▶ _Exercise directions_:
Starting at the line containing "Task: Click the Vision Securities broker name" and ending at the last line of the data, format those lines as a Markdown table with the columns Row and Line, numbering each row and skipping blank lines. Leave the pictures out.
____________
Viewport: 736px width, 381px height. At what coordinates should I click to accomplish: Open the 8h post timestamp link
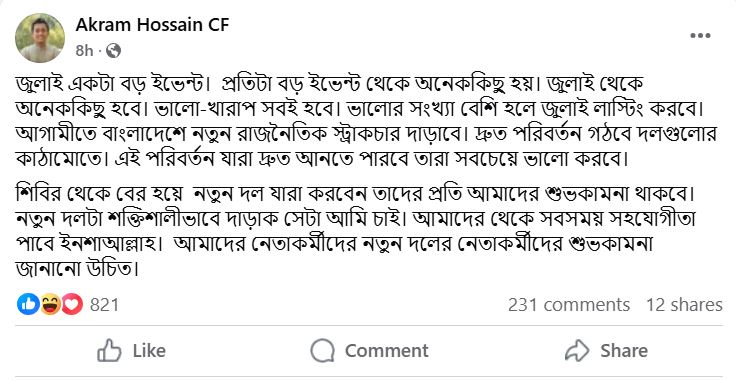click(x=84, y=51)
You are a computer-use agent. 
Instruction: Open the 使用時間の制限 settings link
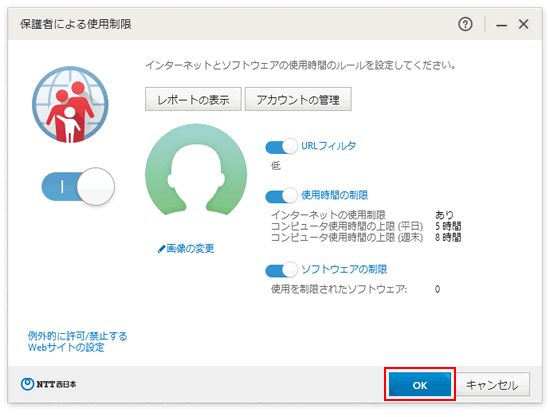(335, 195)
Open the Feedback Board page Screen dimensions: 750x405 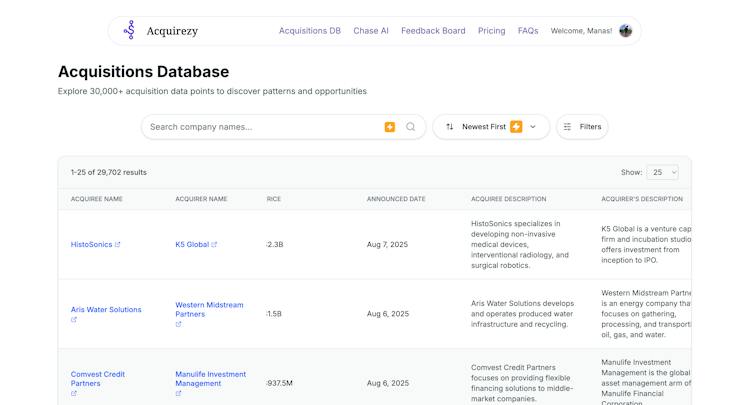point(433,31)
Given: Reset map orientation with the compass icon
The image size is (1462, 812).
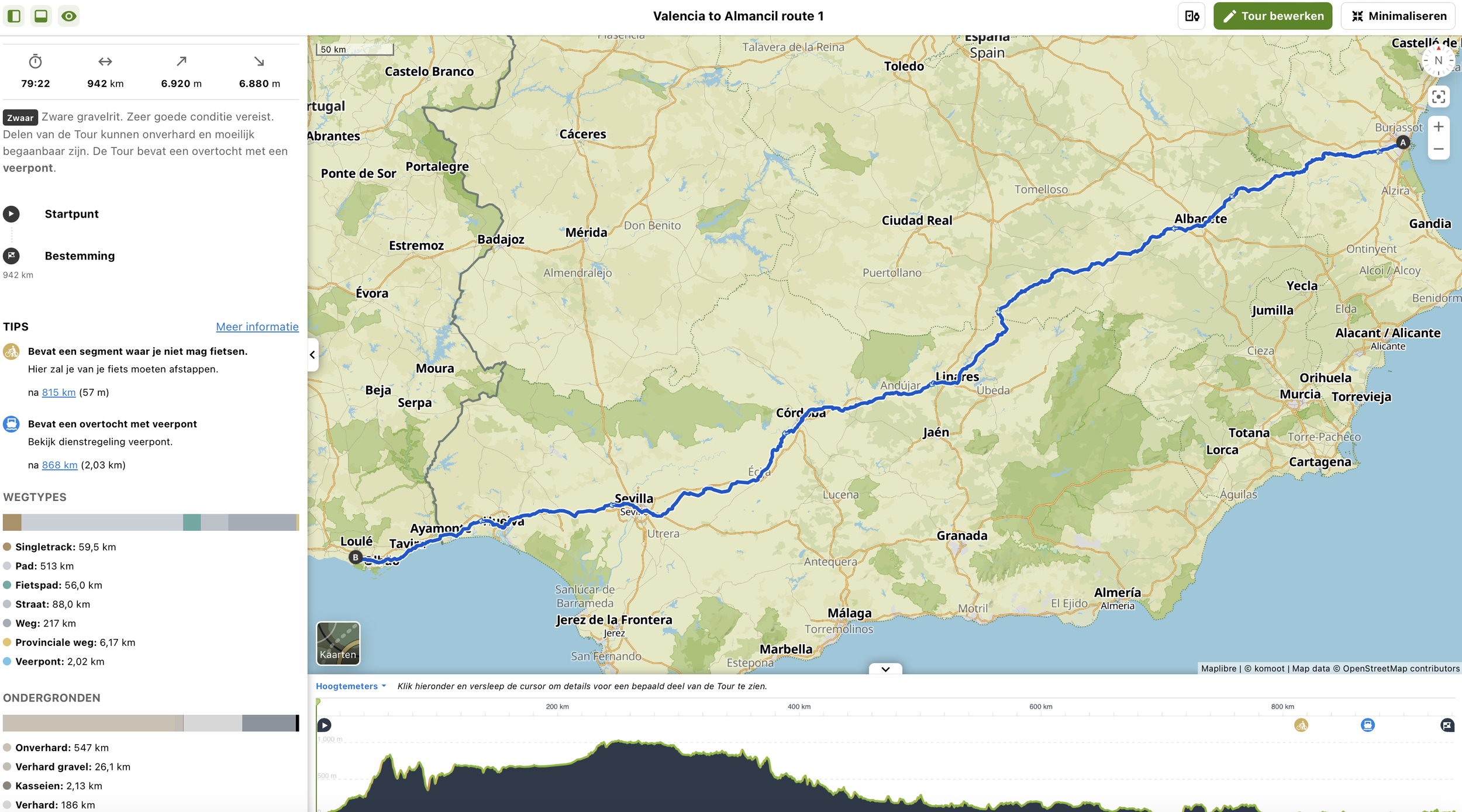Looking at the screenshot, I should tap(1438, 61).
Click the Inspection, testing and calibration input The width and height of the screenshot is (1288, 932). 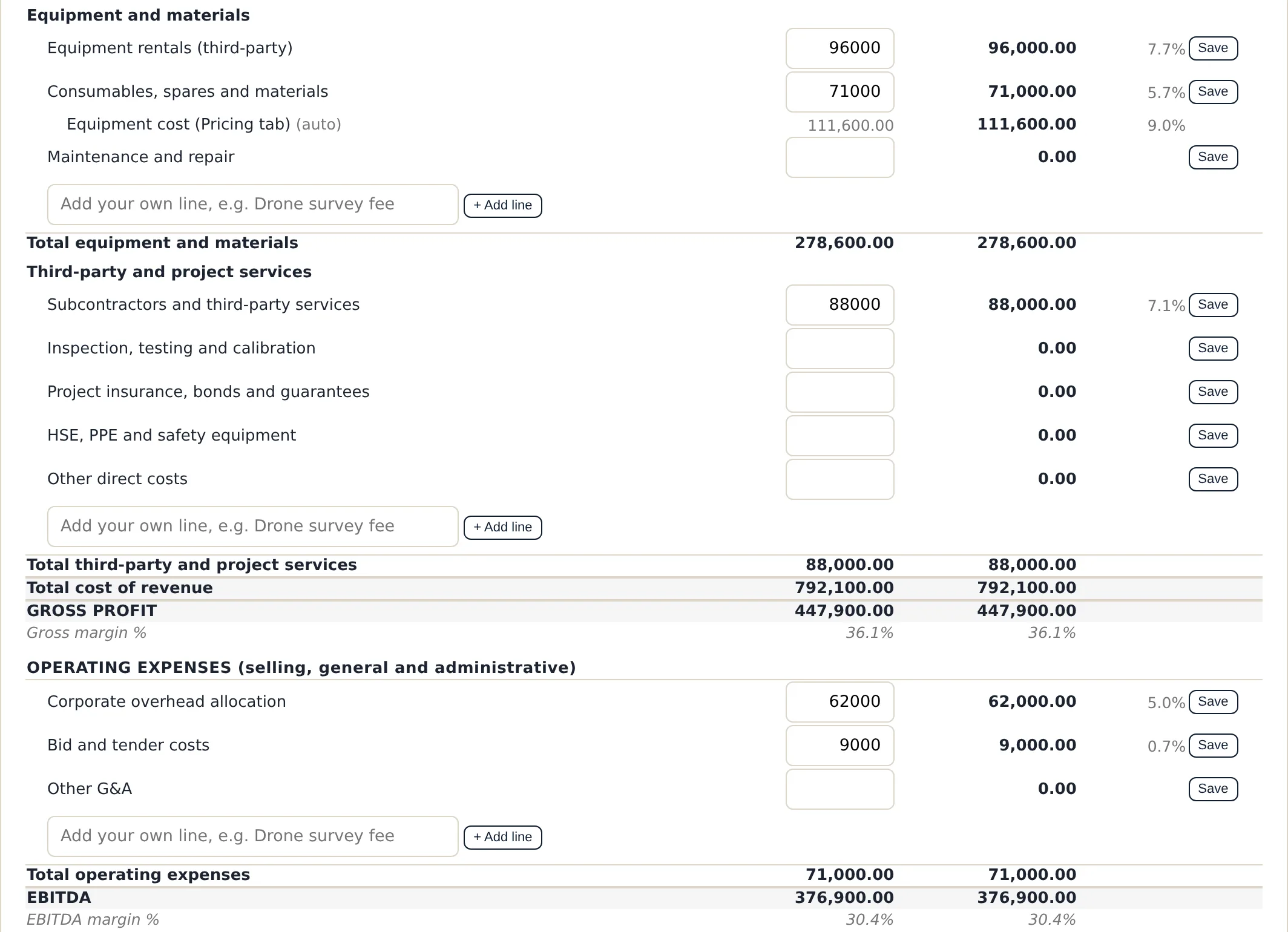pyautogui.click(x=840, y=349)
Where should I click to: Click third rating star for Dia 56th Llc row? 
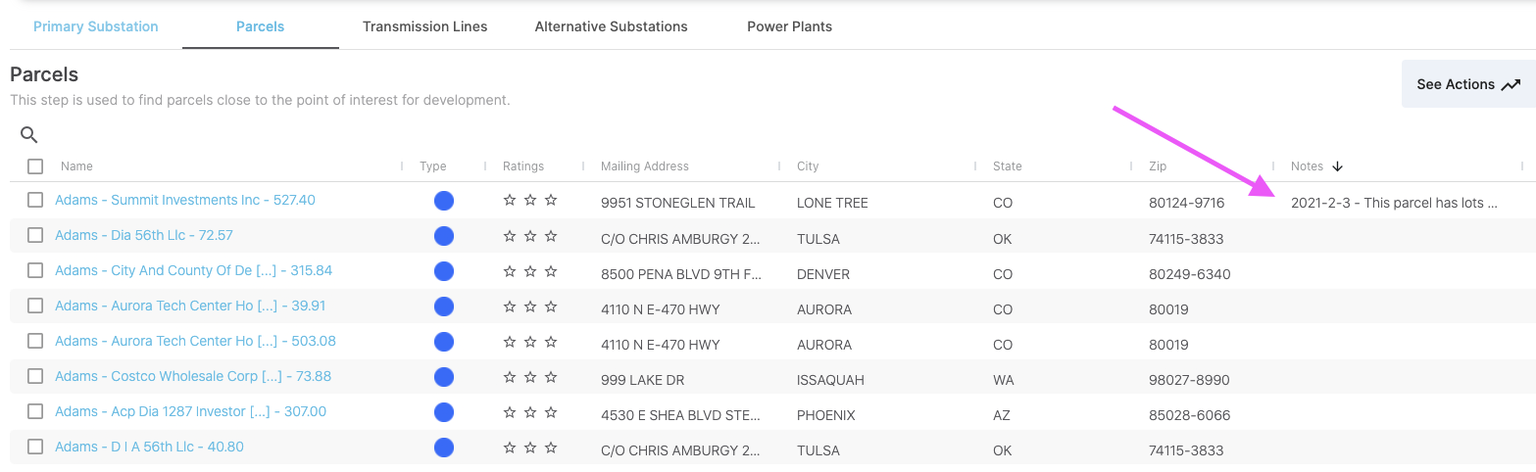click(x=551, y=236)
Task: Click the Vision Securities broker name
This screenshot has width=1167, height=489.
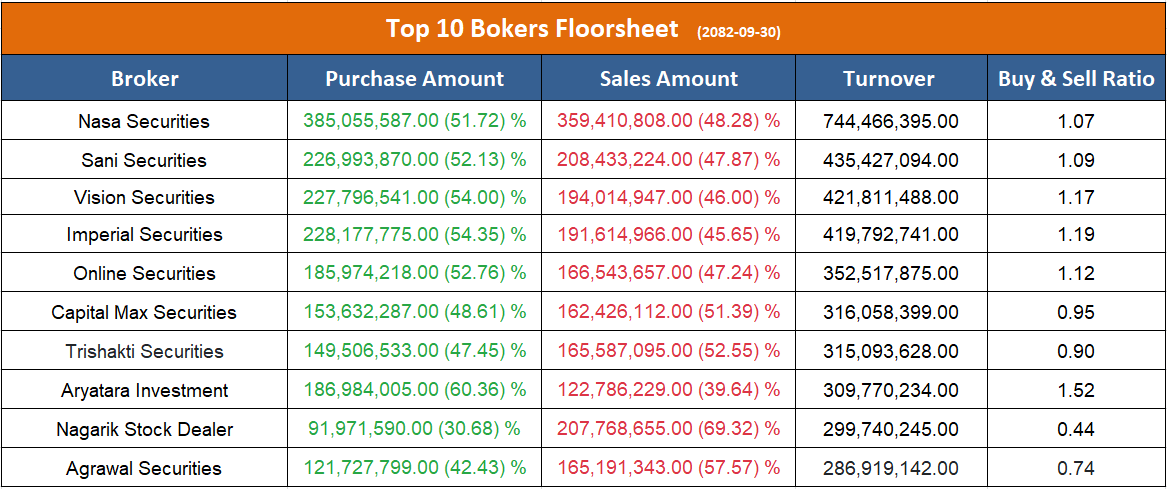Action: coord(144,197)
____________
▶ _The answer_:
| Row | Line |
|---|---|
| 1 | Task: Click the Vision Securities broker name |
| 2 | This screenshot has width=1167, height=489. |
| 3 | Action: coord(144,197) |